■ Task to complete: Return the material below word for word, every line of it, but omit the pictures.
####################
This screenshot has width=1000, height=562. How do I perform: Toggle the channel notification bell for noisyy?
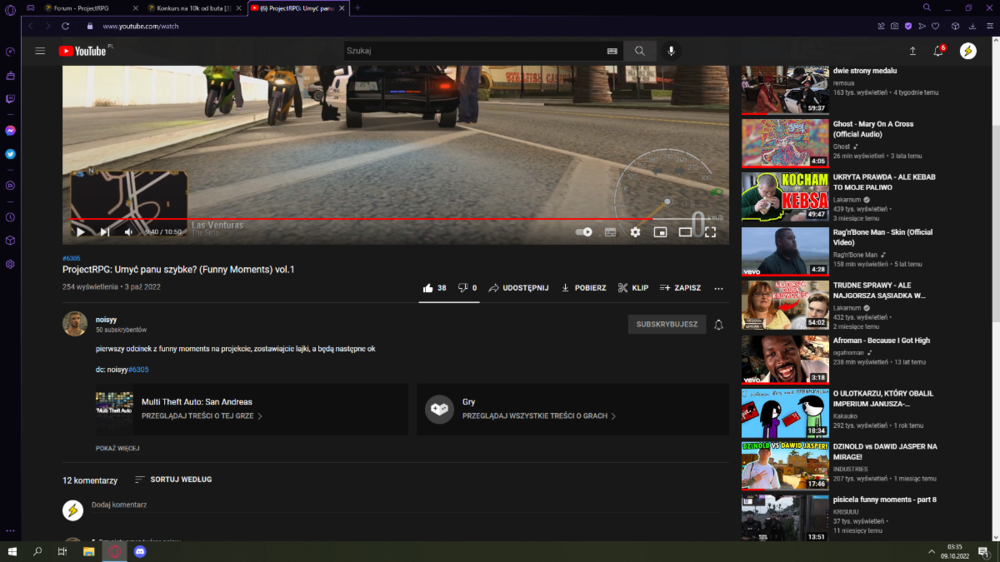719,324
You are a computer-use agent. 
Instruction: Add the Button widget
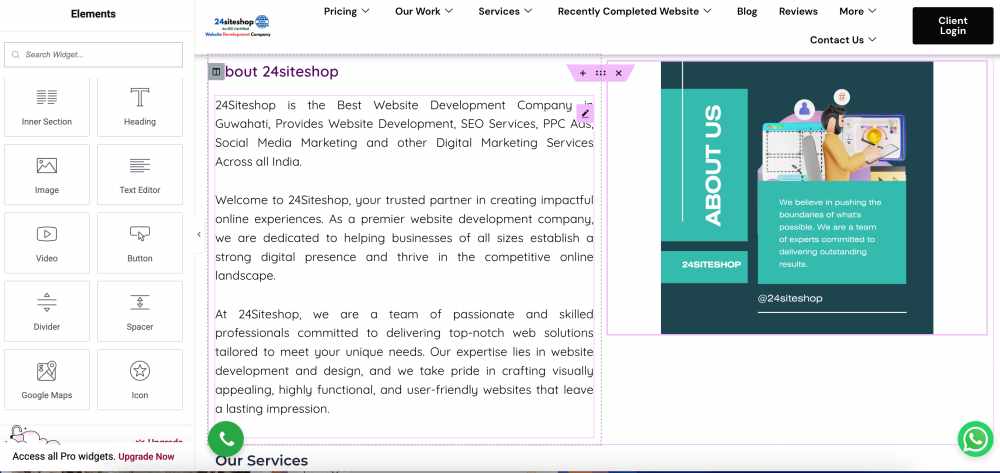click(x=140, y=242)
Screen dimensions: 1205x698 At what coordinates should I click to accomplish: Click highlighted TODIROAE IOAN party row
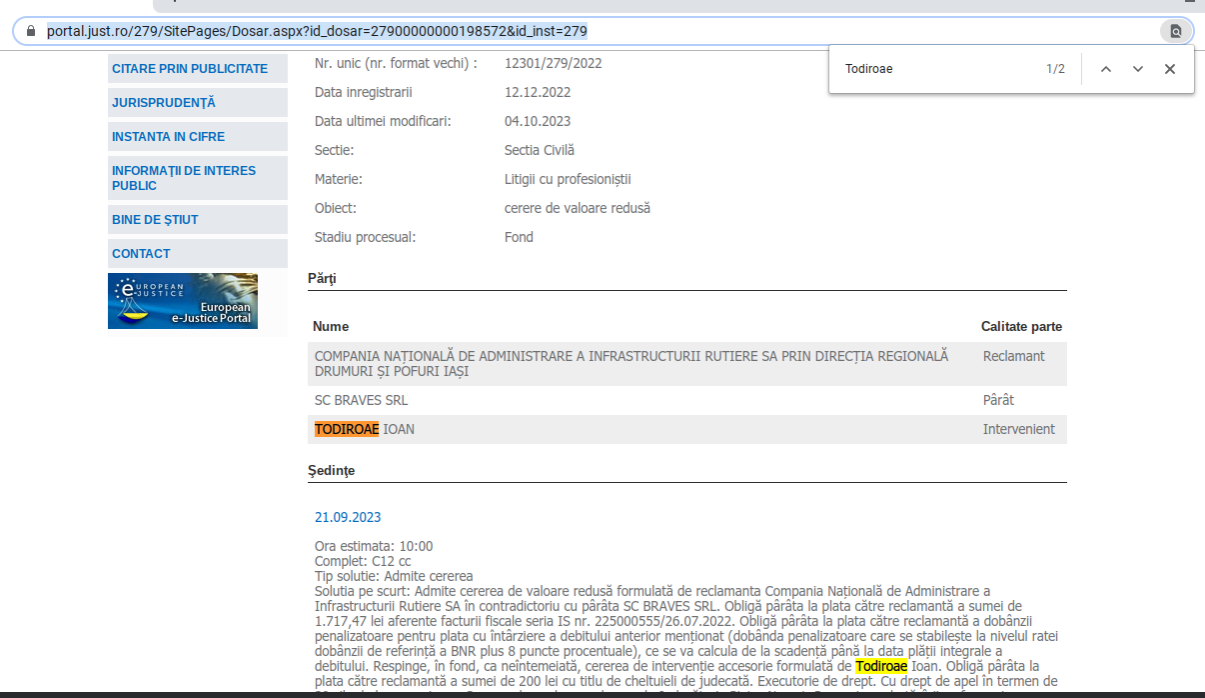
####################
■ Completed exercise:
This screenshot has width=1000, height=562. How do I perform: Toggle the channel notification bell for noisyy?
719,324
You are a computer-use agent. 
Instruction: Add the Button widget
click(x=140, y=242)
Screen dimensions: 1205x698 At what coordinates should I click to accomplish: Click highlighted TODIROAE IOAN party row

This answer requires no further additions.